• **WORK INSTRUCTION**
Copy each line of the entries below that contains the string "großen".

• **EXTRACTED ENTRIES**
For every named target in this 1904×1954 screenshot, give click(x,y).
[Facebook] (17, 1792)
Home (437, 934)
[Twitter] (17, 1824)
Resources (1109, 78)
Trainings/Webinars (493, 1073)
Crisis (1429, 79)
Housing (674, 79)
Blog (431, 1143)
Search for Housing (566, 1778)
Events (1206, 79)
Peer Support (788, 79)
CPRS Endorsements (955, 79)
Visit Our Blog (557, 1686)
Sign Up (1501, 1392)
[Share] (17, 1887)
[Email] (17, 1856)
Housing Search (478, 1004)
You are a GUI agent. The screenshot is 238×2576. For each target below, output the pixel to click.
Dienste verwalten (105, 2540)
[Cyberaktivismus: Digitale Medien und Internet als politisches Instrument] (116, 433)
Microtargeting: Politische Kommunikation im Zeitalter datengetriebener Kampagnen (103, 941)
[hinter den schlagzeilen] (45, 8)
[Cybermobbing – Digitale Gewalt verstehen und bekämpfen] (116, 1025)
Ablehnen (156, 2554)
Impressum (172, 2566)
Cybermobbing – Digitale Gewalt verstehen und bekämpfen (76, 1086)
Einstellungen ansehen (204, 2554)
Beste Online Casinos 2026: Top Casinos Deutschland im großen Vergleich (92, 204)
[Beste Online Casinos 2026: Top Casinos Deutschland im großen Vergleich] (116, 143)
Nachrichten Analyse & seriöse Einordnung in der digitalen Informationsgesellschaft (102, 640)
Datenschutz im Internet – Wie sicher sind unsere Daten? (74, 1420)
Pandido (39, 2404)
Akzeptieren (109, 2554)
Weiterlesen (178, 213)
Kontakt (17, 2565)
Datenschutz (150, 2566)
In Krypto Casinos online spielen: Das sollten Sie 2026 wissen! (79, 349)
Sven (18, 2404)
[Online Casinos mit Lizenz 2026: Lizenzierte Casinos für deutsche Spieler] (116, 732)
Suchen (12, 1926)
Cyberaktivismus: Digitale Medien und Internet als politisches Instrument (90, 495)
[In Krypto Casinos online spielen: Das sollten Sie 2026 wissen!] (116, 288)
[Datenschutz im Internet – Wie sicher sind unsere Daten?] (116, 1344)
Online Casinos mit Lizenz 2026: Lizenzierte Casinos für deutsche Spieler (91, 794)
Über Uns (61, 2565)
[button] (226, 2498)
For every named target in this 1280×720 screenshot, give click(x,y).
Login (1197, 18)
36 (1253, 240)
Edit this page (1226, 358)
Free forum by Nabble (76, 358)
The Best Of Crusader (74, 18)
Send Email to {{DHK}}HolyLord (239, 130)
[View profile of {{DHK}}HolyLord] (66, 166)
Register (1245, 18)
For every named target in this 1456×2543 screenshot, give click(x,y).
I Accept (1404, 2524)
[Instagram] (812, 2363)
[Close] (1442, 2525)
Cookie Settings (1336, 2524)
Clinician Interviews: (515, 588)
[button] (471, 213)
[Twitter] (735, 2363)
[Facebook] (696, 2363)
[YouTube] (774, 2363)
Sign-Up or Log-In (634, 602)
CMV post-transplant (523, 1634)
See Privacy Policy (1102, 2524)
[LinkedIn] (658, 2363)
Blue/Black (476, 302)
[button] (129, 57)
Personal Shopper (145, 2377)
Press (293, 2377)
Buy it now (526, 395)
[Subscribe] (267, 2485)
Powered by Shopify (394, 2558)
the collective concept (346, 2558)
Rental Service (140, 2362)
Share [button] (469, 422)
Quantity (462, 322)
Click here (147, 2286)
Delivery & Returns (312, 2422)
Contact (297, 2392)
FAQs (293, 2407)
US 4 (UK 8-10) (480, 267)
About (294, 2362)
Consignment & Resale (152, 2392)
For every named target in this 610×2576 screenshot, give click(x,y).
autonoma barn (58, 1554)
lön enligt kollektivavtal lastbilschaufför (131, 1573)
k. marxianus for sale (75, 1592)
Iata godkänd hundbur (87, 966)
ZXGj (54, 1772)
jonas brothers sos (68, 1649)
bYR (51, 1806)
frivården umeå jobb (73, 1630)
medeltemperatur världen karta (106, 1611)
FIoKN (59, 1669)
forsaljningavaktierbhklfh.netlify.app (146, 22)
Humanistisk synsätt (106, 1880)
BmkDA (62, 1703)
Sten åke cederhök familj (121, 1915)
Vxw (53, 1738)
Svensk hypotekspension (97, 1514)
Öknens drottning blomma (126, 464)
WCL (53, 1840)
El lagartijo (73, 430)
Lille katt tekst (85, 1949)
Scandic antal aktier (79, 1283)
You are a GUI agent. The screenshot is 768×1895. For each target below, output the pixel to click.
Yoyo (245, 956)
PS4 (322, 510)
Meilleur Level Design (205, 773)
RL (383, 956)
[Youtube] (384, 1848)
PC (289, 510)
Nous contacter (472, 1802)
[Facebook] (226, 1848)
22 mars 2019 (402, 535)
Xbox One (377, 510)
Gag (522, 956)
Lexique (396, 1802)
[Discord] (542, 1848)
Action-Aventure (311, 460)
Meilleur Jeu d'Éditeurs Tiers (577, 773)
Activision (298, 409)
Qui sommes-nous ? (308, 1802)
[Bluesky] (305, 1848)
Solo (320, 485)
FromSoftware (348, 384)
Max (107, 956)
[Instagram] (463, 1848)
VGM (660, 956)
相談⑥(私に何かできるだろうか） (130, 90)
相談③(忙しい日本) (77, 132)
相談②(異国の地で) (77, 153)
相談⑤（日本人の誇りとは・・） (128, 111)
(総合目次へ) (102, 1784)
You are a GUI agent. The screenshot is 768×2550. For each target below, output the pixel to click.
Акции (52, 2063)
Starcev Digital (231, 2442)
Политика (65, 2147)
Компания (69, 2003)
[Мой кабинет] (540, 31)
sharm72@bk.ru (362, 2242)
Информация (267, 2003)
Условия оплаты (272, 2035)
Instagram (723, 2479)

• **EXERCISE RESPONSE**
Beste Online Casinos 2026: Top Casinos Deutschland im großen Vergleich (92, 204)
[Beste Online Casinos 2026: Top Casinos Deutschland im großen Vergleich] (116, 143)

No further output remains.